Die Deutsche Digitale Bibliothek hat das Ziel, die digitalen Bestände und Sammlungen der deutschen Kultur- und Wissenseinrichtungen aus ganz Deutschland online zugänglich zu machen, miteinander zu vernetzen und zur Nachnutzung zur Verfügung zu stellen.

Während der Aufbauphase konnte bereits einiges erreicht und umgesetzt werden. Heute sind fast 24 Millionen Objektnachweise über das DDB-Portal auffindbar – aus über 400 Einrichtungen, wie Archive, Bibliotheken, Museen, Mediatheken, Denkmalpflege und weitere Wissenseinrichtungen. Nun werden die Potenziale, aber auch Herausforderungen besser sichtbar, die entstehen, wenn heterogene Daten aus so unterschiedlichen Quellen zusammengeführt und miteinander verknüpft werden.

Von den Anstrengungen zur Standardisierung der Datenformate, der Modernisierung der IT-Infrastruktur, der Schaffung neuer Anwendungs- und Nachnutzungsmöglichkeiten bis zur Sicherung der Finanzierung steht die DDB vor vielfältigen Aufgaben und Herausforderungen bei der Umsetzung ihrer ambitionierten Ziele.
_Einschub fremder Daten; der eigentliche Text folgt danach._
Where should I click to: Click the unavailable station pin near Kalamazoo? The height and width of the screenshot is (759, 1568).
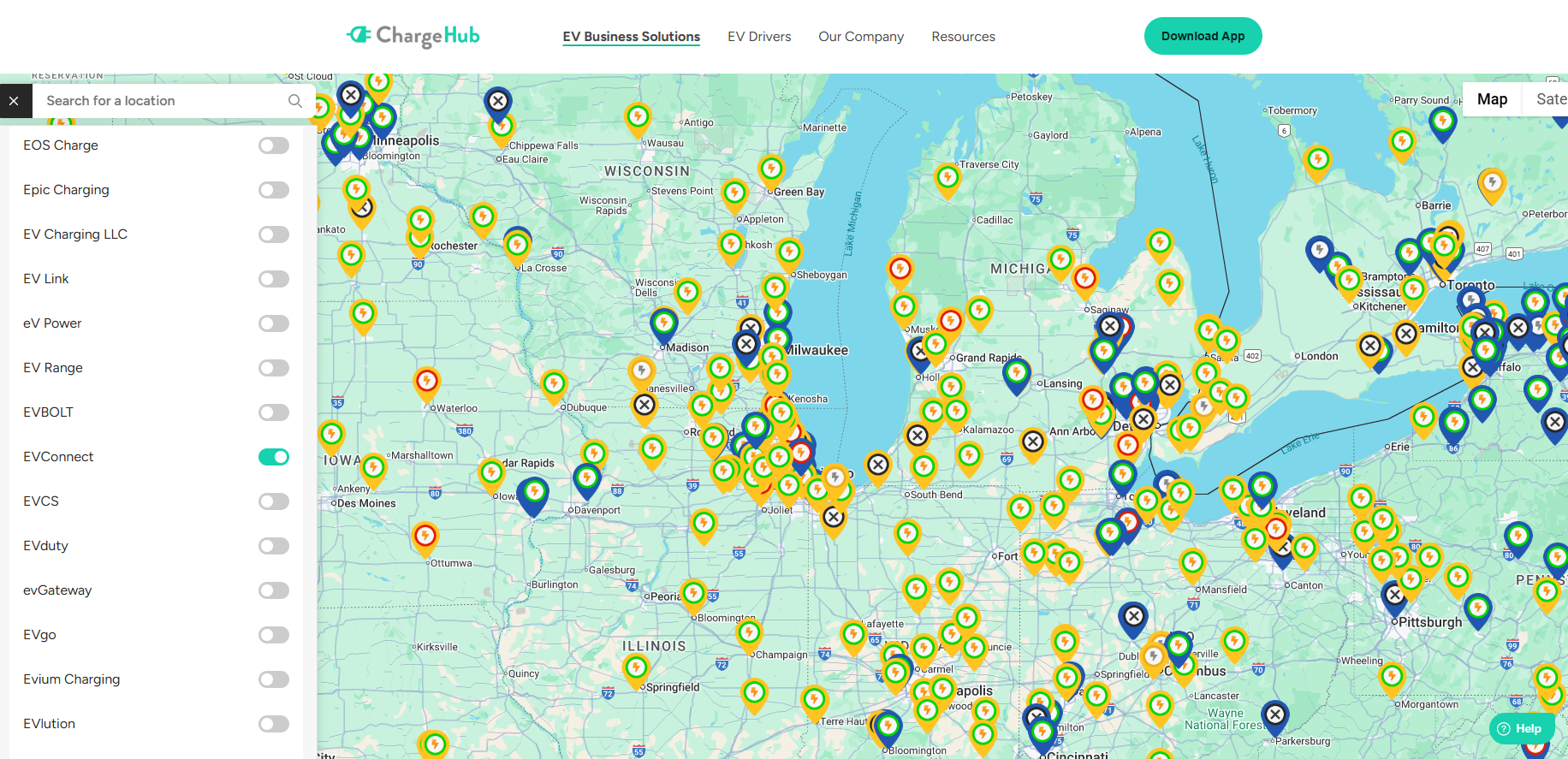tap(918, 436)
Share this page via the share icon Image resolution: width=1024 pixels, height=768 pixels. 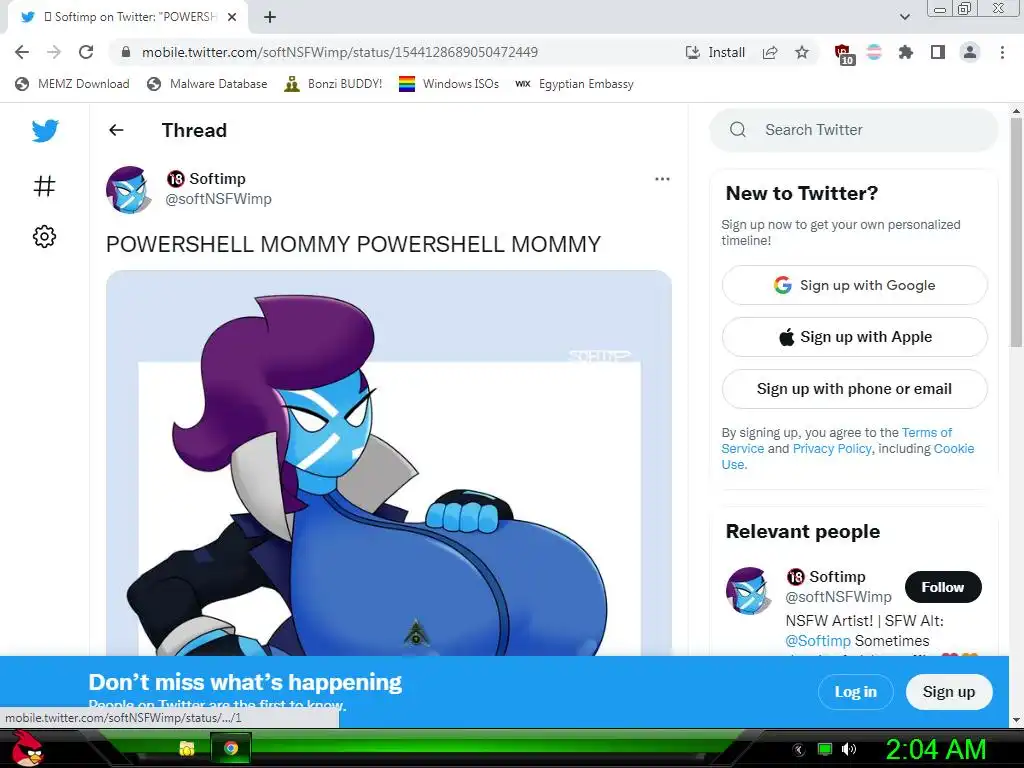(x=770, y=52)
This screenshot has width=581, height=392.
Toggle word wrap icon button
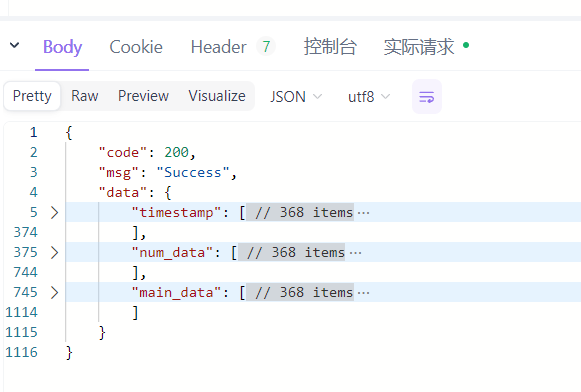(x=426, y=97)
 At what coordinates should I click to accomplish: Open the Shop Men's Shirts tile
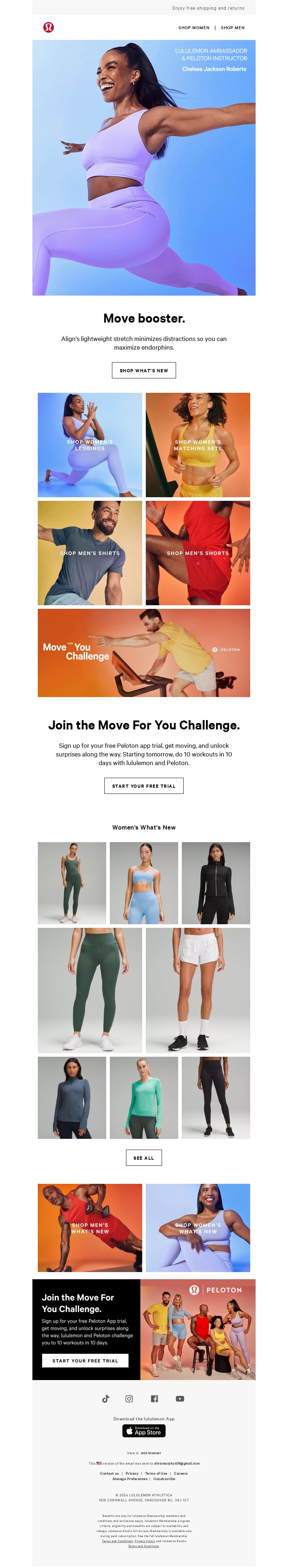point(90,553)
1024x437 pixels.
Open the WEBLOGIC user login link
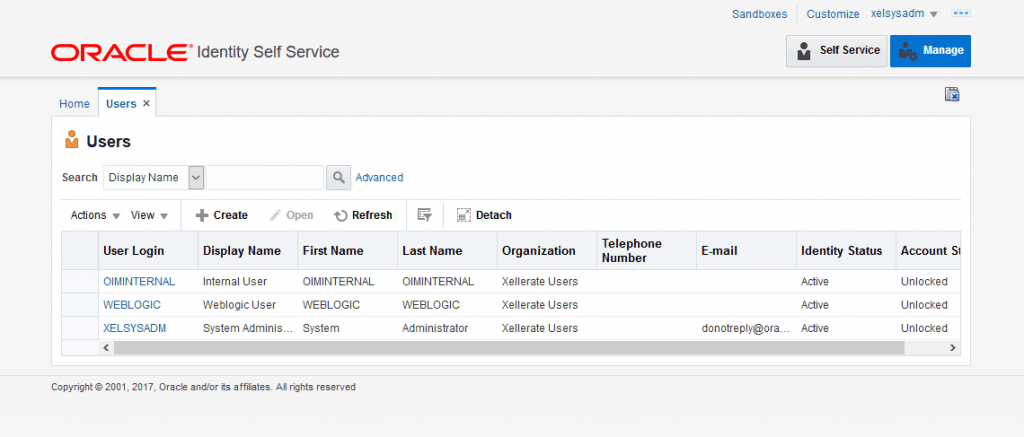click(x=131, y=305)
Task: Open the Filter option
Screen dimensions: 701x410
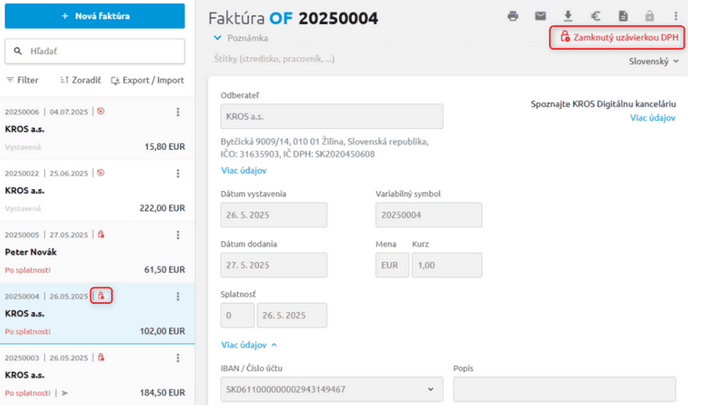Action: 22,80
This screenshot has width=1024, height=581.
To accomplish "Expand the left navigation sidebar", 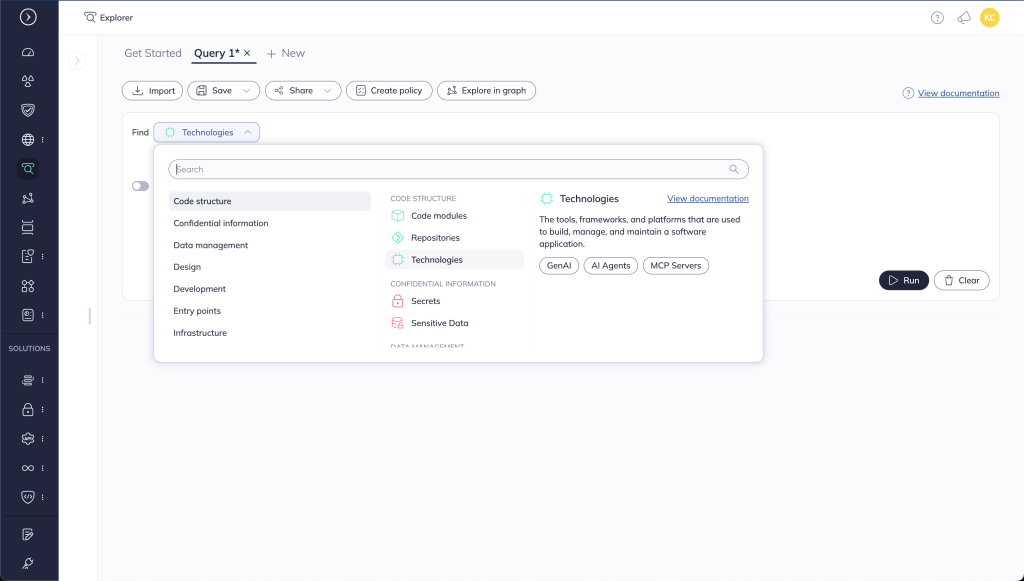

Der Vortrag will einige dieser Herausforderungen benennen und die geplanten bzw. bereits in der Umsetzung befindlichen Maßnahmen vorstellen.

Frank Frischmuth ist Geschäftsführer Finanzen, Recht, Kommunikation der Deutschen Digitalen Bibliothek, Astrid B. Müller ist für den Bereich Kommunikation, Presse und Marketing zuständig. Beide arbeiten seit 2013 bei der Geschäftsstelle der Deutschen Digitalen Bibliothek, die an der Stiftung Preußischer Kulturbesitz angesiedelt ist.

Vortrag und Diskussion finden am Donnerstag, den 1. Februar 2018 um 18:15 Uhr im Hörsaal 14 der Universitätsbibliothek der TU, Fasanenstr. 88, 10623 Berlin (R/S/U Zoologischer Garten) statt.

Im Anschluss gibt es die Möglichkeit, die sich ergebenden Fragen bei einem Snack und Getränken mit dem Vortragenden zu diskutieren.
Die Veranstaltung ist kostenlos. Bitte melden Sie sich trotzdem telefonisch (030-755 183 66) oder per Mail (bak[at]ub.tu-berlin.de) an.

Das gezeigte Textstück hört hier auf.